Millikin's figure is clearly a black male, which is appropriate given the tragic disproportionate impact of Covid-10 on communities of color.  Unlike the Fredricks model, this figure seems to be bent over in grief. The collage form, creating a single body out of many images of the Dead, is a particularly poignant reminder that this pandemic, intensified by an irresponsible national leadership notably unsympathetic to minority-majority urban areas, has been felt collectively and not only individually. The entire body politic is turn asunder, feeling the full weight of sorrow that seems to go on without end. 

The original Fredricks statue depicts an unclothed white male torso in the tradition of Greco-Roman sculpture.  Milliken's choice in Spirits of Detroit to shift the unclothed torso to that of a black male would seem to carry a new set of valences, including the long-term historical legacies of enslavement. As Tiya Miles and others have documented, hundreds of Native Americans and African Americans were enslaved in the Detroit region from the early 18th century onwards, and enslaved labor was foundational to the city's early political economy.

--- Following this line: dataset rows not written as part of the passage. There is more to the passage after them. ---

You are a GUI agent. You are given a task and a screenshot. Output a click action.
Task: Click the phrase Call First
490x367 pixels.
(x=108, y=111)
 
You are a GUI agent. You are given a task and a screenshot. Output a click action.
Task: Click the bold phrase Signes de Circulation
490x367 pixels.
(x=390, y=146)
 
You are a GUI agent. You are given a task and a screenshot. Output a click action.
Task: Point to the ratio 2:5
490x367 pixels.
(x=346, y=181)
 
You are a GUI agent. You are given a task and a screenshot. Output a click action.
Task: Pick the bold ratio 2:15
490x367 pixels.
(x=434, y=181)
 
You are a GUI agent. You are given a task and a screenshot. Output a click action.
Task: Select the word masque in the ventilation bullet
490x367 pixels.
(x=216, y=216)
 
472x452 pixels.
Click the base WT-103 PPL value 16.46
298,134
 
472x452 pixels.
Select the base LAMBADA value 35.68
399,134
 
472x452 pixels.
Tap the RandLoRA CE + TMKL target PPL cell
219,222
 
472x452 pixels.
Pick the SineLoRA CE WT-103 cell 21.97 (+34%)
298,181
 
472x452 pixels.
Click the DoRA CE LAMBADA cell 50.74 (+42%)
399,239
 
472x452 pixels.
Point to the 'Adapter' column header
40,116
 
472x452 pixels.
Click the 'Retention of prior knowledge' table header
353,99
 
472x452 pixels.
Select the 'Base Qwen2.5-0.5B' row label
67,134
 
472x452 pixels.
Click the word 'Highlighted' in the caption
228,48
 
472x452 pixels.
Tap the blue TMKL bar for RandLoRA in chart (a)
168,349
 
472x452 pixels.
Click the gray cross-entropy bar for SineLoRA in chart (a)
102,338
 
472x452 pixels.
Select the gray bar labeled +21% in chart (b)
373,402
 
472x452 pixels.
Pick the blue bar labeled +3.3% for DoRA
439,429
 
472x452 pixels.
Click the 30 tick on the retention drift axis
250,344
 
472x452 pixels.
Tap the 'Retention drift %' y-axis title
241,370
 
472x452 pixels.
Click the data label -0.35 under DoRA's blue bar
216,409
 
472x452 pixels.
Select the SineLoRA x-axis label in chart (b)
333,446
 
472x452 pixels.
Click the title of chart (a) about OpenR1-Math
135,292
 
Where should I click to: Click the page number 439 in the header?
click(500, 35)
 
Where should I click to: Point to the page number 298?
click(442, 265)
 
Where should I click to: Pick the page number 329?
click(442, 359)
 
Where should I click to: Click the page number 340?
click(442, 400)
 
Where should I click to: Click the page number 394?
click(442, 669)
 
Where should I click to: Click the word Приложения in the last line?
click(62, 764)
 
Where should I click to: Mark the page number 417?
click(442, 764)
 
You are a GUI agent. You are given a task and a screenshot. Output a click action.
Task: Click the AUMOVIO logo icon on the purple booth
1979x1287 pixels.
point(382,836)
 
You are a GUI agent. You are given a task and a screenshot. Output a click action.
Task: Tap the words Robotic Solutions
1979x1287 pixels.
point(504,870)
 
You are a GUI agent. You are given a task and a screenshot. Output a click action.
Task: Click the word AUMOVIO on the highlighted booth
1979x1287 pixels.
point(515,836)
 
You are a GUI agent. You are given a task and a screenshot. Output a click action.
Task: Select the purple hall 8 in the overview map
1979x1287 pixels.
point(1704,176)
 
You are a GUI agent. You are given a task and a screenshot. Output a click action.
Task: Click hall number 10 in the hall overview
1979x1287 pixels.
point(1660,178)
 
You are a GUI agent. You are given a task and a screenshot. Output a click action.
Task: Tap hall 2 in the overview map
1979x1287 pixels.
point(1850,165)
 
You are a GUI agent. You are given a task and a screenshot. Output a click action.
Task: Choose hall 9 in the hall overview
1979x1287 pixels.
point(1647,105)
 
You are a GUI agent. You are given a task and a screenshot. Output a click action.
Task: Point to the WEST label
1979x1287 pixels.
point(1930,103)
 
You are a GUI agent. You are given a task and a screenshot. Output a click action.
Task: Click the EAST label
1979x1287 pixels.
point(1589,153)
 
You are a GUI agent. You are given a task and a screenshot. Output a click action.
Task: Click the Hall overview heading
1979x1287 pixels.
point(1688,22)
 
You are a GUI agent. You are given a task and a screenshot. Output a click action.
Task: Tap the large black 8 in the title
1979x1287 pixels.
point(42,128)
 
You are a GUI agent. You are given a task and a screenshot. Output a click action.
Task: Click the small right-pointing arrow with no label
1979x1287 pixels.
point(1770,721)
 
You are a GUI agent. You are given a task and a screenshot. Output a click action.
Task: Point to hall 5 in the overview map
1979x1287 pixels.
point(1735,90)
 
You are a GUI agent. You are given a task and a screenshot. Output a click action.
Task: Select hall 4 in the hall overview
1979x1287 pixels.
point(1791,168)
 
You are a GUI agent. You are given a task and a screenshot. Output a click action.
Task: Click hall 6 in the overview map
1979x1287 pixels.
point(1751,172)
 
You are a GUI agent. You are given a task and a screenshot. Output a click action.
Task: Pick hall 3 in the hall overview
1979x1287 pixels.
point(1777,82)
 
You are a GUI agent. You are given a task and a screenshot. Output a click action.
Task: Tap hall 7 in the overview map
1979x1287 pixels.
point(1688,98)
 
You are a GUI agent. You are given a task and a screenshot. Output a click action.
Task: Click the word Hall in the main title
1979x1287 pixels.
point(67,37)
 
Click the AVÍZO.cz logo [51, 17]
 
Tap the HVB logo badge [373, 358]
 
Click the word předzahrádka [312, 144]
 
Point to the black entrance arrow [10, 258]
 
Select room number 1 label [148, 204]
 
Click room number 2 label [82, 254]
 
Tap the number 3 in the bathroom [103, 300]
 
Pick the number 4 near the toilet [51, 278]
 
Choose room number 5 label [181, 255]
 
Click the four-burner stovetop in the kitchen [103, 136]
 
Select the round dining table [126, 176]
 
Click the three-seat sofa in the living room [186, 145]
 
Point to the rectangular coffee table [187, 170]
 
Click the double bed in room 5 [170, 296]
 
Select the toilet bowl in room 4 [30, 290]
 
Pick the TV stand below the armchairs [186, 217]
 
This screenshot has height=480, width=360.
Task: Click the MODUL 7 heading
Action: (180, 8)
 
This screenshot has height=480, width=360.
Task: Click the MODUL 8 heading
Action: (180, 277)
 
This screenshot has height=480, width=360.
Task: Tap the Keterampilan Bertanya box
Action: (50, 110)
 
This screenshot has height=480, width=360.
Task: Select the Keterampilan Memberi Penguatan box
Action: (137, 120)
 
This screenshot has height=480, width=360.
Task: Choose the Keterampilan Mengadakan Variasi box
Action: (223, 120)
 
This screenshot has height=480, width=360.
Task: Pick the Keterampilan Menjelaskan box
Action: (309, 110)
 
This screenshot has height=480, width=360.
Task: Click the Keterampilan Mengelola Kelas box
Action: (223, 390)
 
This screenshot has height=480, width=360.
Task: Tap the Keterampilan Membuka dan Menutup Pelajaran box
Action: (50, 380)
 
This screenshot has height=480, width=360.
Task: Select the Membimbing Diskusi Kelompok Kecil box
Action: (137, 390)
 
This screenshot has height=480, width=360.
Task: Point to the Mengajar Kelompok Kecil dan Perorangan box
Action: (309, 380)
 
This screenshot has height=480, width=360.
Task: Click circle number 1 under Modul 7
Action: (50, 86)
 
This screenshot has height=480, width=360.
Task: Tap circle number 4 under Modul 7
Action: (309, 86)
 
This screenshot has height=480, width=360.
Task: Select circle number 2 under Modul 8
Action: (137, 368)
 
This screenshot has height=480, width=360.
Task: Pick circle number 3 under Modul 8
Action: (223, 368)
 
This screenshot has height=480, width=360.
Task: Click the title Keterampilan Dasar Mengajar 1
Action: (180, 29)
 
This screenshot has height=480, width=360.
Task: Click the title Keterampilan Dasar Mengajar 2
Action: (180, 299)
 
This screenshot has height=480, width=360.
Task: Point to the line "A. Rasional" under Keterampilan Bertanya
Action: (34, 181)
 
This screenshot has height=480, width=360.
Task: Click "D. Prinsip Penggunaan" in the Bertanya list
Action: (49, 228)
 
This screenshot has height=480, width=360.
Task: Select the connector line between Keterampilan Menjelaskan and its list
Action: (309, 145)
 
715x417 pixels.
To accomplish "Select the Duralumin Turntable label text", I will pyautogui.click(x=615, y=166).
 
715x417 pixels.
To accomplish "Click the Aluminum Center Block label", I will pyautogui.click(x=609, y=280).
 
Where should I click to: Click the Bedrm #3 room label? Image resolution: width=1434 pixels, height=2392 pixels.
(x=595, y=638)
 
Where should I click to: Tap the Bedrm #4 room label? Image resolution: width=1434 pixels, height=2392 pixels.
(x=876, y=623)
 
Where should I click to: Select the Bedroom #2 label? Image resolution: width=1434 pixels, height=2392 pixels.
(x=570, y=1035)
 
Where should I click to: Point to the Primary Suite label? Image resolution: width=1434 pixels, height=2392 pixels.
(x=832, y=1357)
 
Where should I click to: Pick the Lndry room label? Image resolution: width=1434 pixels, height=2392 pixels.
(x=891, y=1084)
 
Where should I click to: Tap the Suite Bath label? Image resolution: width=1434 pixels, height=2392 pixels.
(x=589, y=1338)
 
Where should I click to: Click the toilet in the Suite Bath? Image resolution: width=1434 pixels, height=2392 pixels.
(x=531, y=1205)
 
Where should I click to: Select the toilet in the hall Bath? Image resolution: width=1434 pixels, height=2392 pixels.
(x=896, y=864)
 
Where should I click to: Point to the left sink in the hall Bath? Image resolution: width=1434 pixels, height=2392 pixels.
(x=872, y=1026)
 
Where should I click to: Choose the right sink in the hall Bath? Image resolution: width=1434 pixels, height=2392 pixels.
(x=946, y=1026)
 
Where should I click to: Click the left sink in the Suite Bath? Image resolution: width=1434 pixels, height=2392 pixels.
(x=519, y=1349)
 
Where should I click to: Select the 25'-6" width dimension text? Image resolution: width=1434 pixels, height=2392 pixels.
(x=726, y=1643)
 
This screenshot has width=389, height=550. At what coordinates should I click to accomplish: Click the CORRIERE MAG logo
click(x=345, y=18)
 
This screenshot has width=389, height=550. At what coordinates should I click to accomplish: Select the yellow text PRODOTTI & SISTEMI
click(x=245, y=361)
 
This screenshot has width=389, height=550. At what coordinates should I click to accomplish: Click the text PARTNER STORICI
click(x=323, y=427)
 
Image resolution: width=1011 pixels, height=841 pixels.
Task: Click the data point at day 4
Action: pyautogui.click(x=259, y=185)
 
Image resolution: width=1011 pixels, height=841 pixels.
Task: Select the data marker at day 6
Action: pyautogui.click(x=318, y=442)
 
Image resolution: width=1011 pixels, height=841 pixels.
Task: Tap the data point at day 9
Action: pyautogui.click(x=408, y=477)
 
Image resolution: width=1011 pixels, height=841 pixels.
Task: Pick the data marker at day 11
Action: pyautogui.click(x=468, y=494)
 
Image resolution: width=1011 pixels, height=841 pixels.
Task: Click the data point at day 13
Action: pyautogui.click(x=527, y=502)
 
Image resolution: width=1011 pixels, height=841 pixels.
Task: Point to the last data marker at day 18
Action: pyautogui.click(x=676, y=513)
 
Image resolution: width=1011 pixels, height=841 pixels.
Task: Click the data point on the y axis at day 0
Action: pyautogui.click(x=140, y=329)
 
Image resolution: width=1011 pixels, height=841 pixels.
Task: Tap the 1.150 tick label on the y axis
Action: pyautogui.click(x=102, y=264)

As Adam Serwer argued in his much noted column in the Atlantic, the Trump administration's anemic response to the Covid-19 crisis can partly be explained in terms of the nation's long term "racial contract," the implicit promise of racial hierarchy safeguarding the privileged position of many whites, at the expense of people of color. As it became clear in Spring 2020 to the administration and its supporters that disproportionate fatalities were being experienced by black and brown persons,  the Federal commitment to active suppression of the pandemic flagged correspondingly. By mid-April, President Trump tweeted in support of the overwhelmingly white opponents of masking and quarantine, who had rallied in Lansing, Michigan's state capital: "Liberate Michigan"--a moment that retrospectively marked a turning point, as Red states quickly hurtled towards rapid reopening and as it became clear that there would no systematic Federal policy on masking, testing, PPE access, and coordinated healthcare in the face of mounting death tolls. 


Hence, we may read the outstretched arms in Millikin's central figure as rather different than Fredricks' earlier (1958) Spirit of Detroit. The original sculpted figure held up the golden sun and the family, in a spirit of unalloyed optimism. These new outstretched arms might be stretched out in a latter day crucifixion or raised in supplication, for all those who have been lost and who are in peril, demanding urgently that their names and their stories be remembered.  At the close of a long summer of #BlackLivesMatter mass protests, this new Spirit of Detroit  appropriately takes multiracial form, created out of the beautiful visages of the recent Dead, as the city, rising once again, insists that we say their names and honor their enduring presence.